Requirement
Take the data below and extract the lines from the one with "Image resolution: width=1920" to the one with "Task: Focus the Search accounts field", inclusive, exactly as written.

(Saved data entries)
# # #
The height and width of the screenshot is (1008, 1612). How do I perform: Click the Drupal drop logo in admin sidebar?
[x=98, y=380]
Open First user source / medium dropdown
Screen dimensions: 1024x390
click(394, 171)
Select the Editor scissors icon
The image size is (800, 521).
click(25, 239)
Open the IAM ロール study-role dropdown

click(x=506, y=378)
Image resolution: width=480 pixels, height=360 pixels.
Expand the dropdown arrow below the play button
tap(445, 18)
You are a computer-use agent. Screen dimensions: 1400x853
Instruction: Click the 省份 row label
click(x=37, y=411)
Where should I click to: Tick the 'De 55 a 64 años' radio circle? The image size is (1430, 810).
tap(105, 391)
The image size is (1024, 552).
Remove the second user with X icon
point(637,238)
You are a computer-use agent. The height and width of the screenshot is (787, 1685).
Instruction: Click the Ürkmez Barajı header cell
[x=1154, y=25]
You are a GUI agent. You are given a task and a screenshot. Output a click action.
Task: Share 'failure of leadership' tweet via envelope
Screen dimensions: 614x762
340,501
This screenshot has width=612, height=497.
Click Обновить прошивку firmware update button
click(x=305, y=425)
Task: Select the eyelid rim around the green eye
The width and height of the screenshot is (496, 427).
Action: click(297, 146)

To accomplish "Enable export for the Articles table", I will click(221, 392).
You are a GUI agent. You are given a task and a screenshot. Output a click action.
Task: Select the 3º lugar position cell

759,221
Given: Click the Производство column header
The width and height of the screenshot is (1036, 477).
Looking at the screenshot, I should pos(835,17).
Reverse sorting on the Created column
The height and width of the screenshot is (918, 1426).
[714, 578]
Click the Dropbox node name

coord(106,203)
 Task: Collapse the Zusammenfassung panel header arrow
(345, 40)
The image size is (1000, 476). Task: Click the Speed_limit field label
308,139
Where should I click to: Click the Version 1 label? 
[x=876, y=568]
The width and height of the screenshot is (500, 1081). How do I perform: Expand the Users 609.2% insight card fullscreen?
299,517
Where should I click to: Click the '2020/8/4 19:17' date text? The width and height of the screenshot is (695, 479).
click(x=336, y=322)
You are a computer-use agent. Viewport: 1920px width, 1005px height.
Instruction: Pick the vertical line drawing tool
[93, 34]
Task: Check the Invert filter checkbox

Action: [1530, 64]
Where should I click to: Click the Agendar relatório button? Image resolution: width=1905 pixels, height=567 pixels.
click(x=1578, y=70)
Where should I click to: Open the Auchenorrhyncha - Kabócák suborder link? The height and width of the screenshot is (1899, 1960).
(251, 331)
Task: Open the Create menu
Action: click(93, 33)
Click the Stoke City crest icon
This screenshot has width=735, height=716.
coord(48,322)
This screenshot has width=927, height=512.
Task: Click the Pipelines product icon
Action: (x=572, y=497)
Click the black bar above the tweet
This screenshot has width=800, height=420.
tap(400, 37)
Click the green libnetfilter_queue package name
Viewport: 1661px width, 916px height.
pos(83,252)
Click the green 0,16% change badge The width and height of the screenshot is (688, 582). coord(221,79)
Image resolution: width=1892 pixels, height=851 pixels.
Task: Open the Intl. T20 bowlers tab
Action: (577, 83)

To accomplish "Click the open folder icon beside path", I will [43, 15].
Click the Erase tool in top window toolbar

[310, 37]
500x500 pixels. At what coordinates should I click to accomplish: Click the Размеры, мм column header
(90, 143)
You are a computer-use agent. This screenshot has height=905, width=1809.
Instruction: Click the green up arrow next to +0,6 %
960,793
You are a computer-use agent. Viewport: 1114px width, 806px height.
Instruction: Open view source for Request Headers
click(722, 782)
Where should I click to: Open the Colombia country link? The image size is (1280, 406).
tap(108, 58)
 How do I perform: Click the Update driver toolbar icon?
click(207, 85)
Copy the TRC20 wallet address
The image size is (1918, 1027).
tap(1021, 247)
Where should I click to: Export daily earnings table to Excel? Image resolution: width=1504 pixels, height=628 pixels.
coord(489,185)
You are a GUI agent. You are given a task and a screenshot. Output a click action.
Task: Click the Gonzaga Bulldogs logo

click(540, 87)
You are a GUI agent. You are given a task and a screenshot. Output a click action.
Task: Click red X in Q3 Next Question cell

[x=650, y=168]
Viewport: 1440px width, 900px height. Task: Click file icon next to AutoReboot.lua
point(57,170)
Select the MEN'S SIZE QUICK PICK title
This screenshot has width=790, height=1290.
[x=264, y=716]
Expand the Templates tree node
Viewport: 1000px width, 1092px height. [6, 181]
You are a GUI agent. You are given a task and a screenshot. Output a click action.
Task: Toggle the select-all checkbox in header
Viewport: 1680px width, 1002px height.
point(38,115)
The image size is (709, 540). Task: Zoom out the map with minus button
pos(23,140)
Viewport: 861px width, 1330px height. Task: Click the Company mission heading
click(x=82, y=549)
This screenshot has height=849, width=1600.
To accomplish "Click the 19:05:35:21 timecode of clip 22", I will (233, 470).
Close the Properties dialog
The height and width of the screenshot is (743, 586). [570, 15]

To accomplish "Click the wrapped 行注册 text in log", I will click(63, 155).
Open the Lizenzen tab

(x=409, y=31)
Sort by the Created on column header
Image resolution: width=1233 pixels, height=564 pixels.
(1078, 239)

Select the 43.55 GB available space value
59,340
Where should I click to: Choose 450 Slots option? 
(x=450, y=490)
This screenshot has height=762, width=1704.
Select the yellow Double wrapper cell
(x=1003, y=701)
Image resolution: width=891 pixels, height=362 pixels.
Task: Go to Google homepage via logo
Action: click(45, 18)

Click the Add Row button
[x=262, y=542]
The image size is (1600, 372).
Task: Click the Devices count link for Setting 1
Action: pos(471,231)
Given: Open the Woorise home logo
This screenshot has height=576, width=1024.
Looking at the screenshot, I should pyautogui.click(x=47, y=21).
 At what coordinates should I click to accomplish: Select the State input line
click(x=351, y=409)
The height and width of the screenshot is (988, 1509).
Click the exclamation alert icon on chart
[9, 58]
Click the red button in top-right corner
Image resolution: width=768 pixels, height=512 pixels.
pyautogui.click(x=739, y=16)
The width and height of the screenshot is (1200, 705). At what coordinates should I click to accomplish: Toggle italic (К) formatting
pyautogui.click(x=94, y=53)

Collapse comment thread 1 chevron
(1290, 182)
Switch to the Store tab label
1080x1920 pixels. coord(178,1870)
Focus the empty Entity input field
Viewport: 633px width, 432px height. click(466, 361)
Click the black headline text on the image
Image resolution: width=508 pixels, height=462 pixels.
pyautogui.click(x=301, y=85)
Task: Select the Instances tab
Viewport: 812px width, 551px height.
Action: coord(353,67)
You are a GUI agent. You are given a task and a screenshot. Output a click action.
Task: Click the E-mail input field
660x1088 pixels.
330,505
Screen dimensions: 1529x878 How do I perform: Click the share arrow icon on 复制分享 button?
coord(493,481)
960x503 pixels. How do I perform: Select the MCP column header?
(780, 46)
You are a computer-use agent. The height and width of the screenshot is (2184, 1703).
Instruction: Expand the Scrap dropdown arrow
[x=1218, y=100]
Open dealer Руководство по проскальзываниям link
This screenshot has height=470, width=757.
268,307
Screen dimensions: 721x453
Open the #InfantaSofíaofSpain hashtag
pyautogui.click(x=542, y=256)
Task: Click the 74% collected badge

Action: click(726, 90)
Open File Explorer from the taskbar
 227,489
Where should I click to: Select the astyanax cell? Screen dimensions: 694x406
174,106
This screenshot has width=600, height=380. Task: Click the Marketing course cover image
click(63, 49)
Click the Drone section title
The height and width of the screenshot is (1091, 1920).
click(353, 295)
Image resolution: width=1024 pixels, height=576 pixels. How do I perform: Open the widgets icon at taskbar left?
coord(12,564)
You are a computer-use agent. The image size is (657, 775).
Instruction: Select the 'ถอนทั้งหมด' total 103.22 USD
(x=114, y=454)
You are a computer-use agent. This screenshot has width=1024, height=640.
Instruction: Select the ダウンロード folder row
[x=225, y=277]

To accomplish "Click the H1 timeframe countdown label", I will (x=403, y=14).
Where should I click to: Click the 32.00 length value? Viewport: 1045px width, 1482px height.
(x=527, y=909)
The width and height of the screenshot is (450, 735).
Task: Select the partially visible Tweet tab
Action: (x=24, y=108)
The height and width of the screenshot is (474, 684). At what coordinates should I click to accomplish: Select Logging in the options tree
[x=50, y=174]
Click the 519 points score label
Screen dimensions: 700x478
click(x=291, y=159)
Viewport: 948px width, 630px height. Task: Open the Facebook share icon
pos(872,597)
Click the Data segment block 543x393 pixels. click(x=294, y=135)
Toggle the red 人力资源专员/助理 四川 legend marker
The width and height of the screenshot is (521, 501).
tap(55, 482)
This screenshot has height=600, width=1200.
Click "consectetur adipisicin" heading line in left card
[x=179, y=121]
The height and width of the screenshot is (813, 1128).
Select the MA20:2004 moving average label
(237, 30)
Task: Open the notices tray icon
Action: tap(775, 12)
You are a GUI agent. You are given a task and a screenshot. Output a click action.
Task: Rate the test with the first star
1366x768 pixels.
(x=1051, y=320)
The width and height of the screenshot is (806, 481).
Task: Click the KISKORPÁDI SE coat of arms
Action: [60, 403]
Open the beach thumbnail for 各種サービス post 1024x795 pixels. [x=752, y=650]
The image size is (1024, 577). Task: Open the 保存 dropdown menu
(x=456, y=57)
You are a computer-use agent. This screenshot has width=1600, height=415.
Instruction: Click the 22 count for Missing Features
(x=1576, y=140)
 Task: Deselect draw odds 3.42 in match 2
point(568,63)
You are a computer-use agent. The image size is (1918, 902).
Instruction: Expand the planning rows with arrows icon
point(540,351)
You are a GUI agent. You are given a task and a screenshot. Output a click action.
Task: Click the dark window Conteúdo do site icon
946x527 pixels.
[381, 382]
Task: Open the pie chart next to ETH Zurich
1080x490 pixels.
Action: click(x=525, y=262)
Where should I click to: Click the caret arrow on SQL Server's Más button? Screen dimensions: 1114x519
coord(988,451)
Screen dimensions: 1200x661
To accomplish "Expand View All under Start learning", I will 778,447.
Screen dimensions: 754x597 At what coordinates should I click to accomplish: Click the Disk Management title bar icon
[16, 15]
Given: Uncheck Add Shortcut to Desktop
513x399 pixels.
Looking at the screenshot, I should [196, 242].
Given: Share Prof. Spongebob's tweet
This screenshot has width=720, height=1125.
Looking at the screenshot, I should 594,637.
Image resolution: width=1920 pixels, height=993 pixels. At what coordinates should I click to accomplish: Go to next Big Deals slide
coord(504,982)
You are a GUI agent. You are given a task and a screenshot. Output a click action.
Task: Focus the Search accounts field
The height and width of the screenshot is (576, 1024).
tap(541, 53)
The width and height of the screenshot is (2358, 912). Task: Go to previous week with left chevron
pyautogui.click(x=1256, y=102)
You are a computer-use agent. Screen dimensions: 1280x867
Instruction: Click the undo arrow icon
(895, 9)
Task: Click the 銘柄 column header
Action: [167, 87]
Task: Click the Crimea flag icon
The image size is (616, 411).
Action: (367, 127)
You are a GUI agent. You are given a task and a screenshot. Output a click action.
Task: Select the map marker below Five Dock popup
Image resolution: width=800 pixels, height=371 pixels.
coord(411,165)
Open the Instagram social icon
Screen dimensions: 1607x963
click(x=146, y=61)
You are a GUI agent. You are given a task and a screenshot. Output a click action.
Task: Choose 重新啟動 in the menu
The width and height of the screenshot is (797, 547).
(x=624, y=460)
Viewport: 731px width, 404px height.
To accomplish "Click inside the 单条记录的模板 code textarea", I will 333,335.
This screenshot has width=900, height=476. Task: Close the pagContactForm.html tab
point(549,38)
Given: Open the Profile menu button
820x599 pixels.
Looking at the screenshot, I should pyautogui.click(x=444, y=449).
# # #
Response to the exercise
Image resolution: width=1920 pixels, height=993 pixels. At what coordinates should I click to accomplish: Go to next Big Deals slide
coord(504,982)
You are a GUI agent. You are given a task and a screenshot. Output a click action.
Task: Focus the Search accounts field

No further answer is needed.